◆ DATA SECTION
-*-*-
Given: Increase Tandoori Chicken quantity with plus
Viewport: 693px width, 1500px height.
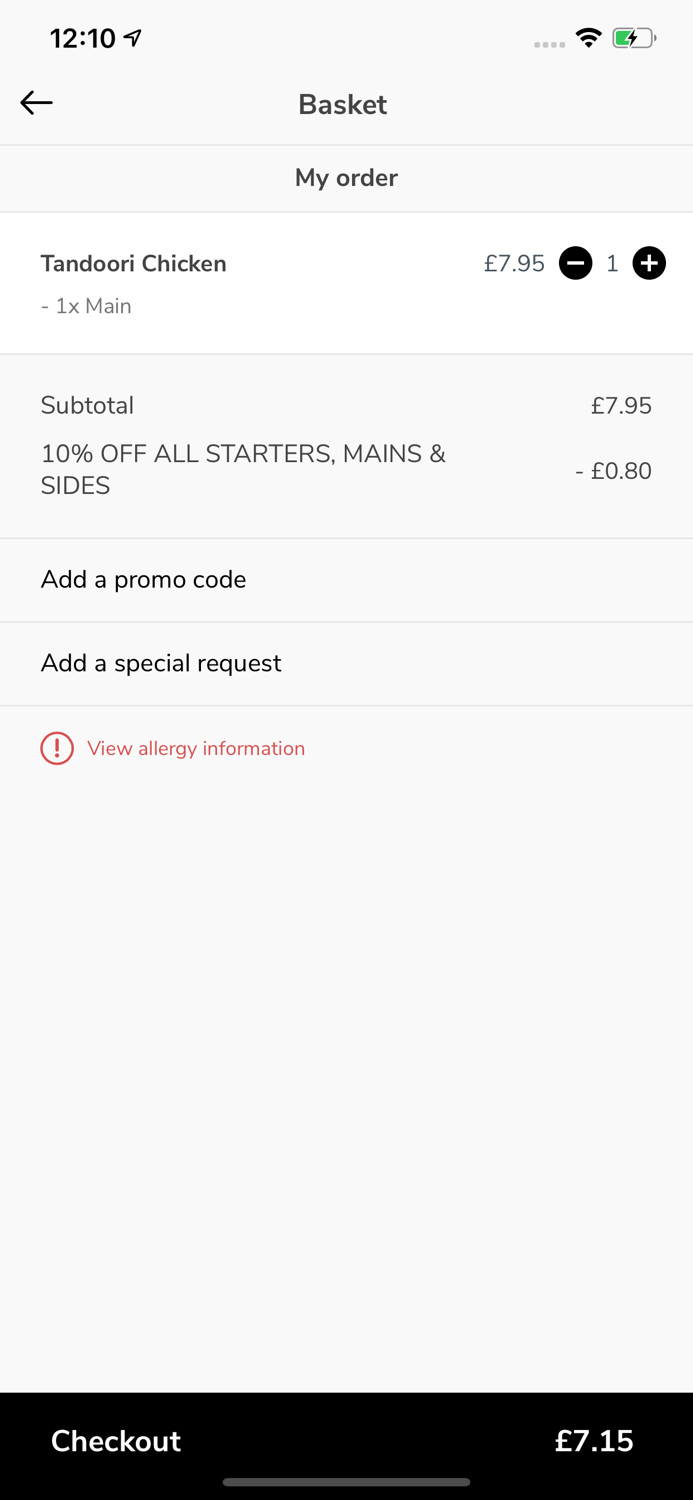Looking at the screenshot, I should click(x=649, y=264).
-*-*-
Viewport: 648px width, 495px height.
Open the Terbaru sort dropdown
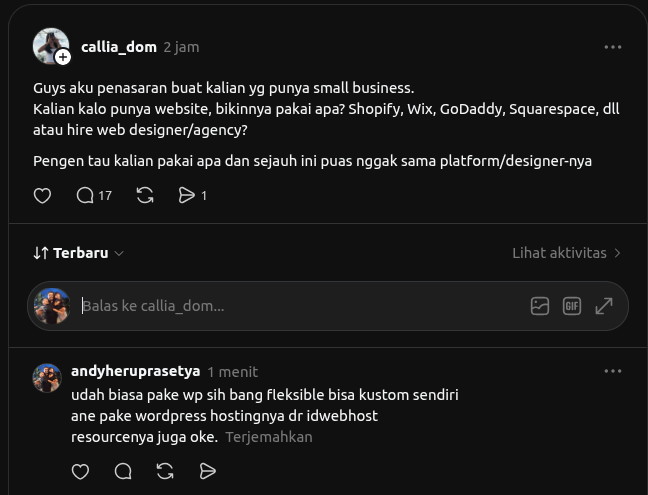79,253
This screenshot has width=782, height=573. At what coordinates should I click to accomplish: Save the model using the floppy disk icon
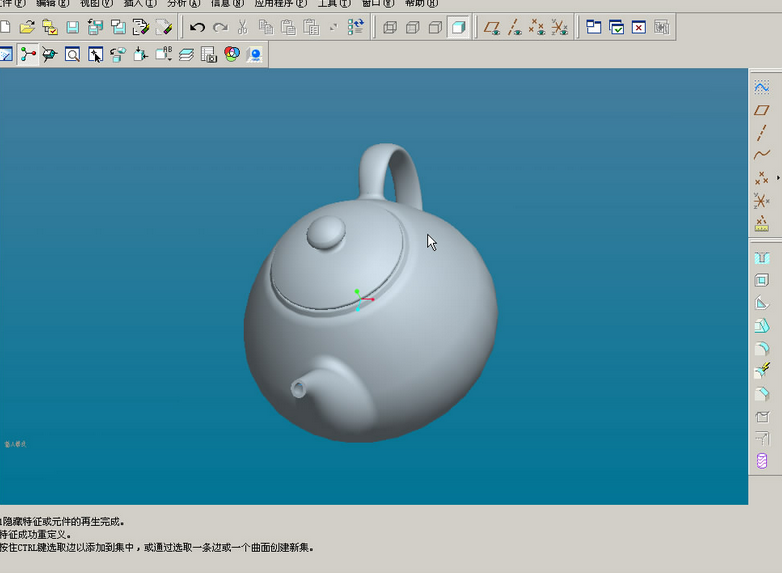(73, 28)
-*-*-
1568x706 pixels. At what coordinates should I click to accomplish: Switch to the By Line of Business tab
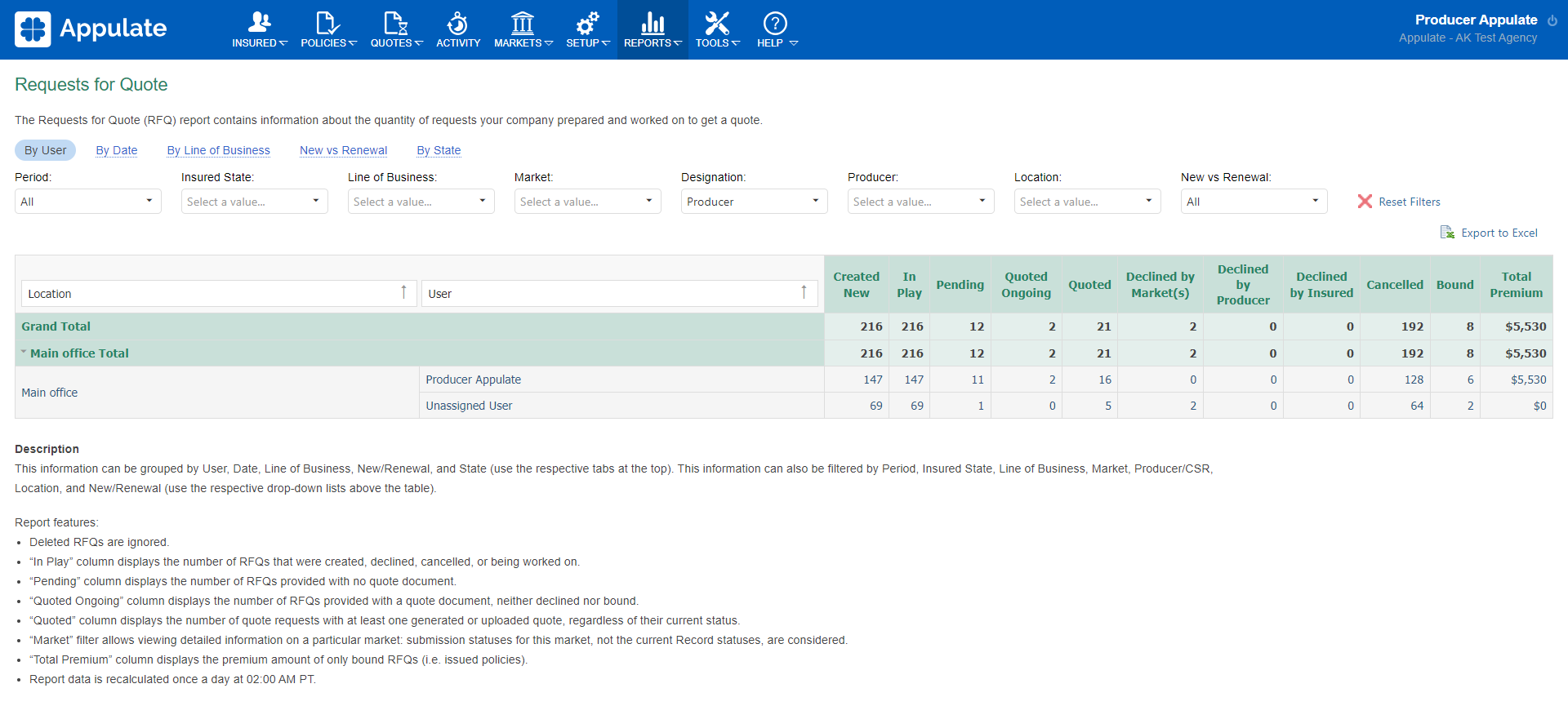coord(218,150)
-*-*-
◆ EXERCISE TASK
Please render the listing lines between the ones holding "Given: Increase Tandoori" and "Looking at the", inclusive, as a Markdown table with the columns Row and Text, skipping blank lines and leaving the pictures out.

◆ ANSWER TO THE EXERCISE
| Row | Text |
|---|---|
| 1 | Given: Increase Tandoori Chicken quantity with plus |
| 2 | Viewport: 693px width, 1500px height. |
| 3 | Looking at the screenshot, I should click(x=649, y=264). |